Exercise -
Copy out the items again with no changes, from the line with "Given: Click the Totaal afstand item" up to and including the final line of the items.

+ + + + +

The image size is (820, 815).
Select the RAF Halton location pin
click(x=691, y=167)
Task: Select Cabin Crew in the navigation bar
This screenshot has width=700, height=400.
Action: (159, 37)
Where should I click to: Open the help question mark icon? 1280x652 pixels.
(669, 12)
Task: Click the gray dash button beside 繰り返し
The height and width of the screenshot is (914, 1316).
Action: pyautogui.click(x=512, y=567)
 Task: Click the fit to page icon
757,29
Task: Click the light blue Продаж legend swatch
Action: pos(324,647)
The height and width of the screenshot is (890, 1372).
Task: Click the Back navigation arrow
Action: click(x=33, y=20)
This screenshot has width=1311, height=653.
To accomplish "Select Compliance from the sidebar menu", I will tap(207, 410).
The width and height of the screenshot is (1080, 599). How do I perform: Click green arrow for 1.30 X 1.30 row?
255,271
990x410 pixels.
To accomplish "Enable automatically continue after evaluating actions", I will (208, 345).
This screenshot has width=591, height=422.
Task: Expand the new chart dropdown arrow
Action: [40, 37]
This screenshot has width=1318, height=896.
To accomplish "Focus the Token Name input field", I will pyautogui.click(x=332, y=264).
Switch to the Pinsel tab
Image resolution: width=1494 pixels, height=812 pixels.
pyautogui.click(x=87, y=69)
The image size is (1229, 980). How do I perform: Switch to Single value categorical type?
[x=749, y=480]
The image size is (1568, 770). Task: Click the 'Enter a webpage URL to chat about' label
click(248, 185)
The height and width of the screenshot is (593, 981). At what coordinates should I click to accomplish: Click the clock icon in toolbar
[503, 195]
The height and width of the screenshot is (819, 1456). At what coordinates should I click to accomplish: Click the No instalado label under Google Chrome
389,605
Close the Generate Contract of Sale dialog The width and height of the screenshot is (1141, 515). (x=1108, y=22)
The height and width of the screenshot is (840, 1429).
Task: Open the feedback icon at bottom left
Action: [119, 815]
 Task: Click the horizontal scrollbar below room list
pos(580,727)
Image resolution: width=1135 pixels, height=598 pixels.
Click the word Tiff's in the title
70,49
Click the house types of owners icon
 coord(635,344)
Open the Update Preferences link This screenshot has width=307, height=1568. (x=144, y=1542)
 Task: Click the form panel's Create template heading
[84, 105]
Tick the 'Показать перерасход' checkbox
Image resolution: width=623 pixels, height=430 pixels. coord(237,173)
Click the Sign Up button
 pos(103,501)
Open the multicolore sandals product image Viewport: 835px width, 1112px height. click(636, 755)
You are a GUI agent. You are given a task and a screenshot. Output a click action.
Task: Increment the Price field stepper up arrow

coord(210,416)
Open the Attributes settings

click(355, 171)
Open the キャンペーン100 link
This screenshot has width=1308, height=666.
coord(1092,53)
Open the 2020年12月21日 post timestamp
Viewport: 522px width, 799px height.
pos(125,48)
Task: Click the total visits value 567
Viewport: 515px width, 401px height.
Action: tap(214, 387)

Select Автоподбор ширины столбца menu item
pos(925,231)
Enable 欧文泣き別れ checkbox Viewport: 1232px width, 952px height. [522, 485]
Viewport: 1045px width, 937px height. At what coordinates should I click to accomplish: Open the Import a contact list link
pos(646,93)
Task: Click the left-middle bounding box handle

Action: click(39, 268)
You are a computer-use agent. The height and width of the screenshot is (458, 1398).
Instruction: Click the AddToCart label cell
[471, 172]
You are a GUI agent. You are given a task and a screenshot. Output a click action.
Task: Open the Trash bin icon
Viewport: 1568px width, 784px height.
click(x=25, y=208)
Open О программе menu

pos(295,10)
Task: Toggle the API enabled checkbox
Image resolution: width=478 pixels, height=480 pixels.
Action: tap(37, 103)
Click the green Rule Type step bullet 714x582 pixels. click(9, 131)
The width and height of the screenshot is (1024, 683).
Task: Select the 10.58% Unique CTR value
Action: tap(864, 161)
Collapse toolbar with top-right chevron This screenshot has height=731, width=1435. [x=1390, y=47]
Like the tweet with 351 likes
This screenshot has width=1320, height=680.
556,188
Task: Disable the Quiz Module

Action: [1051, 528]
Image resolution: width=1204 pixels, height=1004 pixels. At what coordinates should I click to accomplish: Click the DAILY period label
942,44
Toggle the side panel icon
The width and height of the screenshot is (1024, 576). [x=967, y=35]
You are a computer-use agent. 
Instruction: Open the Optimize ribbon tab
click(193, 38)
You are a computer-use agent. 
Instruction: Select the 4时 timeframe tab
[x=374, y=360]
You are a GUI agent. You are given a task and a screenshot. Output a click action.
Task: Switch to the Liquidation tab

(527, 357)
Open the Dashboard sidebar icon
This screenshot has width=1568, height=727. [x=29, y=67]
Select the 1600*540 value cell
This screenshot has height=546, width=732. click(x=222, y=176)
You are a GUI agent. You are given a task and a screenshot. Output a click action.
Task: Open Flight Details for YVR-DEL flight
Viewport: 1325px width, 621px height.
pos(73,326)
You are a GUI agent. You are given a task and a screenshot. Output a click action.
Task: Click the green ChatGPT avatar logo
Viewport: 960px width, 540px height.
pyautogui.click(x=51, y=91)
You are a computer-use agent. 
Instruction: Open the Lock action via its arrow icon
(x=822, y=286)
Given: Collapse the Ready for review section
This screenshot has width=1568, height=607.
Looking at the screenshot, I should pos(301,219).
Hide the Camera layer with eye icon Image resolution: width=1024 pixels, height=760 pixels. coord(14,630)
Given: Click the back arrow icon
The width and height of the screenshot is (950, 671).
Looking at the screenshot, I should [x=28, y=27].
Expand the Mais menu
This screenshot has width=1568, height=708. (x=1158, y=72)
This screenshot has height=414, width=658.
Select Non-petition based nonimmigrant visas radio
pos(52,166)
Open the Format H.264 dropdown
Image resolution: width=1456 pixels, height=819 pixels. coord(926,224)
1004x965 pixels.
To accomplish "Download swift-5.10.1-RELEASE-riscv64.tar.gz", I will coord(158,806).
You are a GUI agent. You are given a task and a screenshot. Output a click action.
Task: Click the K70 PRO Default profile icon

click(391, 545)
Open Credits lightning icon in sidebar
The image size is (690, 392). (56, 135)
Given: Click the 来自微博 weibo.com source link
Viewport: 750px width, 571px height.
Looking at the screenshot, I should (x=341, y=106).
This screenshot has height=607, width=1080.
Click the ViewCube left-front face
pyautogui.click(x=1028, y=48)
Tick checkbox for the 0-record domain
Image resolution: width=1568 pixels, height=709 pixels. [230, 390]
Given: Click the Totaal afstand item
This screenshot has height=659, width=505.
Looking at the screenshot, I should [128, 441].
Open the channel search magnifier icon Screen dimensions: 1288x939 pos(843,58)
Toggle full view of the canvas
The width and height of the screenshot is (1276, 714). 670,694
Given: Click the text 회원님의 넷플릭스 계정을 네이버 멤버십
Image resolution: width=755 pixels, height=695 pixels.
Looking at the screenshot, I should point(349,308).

+ + + + +

Written solution -
Given: Click the Totaal afstand item
This screenshot has height=659, width=505.
Looking at the screenshot, I should [128, 441].
Open the channel search magnifier icon Screen dimensions: 1288x939 pos(843,58)
Toggle full view of the canvas
The width and height of the screenshot is (1276, 714). 670,694
Given: Click the text 회원님의 넷플릭스 계정을 네이버 멤버십
Image resolution: width=755 pixels, height=695 pixels.
Looking at the screenshot, I should point(349,308).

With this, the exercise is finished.